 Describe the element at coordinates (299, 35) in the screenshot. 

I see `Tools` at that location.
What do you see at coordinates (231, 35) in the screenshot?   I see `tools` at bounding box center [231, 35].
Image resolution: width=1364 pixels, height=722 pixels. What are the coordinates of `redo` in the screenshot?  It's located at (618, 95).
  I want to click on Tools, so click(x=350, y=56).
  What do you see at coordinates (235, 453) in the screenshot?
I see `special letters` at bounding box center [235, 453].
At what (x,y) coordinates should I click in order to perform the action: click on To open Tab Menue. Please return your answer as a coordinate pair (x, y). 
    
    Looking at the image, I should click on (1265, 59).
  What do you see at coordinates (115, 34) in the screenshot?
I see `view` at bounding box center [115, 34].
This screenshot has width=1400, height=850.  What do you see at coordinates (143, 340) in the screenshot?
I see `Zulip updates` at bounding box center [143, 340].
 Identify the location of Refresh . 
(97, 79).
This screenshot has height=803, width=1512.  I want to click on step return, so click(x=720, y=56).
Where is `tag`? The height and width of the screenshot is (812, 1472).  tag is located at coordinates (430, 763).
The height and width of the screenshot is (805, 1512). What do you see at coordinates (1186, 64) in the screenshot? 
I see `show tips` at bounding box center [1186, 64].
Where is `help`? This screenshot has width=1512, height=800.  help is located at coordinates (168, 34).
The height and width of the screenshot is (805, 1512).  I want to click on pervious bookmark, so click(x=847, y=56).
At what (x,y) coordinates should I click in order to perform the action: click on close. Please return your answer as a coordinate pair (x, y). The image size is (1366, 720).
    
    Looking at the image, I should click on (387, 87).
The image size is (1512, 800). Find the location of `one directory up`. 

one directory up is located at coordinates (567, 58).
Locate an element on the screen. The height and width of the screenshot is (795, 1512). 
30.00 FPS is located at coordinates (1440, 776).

> [Short task]:
Reproduce the stretch of the listing from the line containing "The image size is (1512, 800)." through the end of the listing, with both ends included.

> [Output for this exercise]:
The image size is (1512, 800). Find the location of `one directory up`. 

one directory up is located at coordinates (567, 58).
Locate an element on the screen. The height and width of the screenshot is (795, 1512). 
30.00 FPS is located at coordinates (1440, 776).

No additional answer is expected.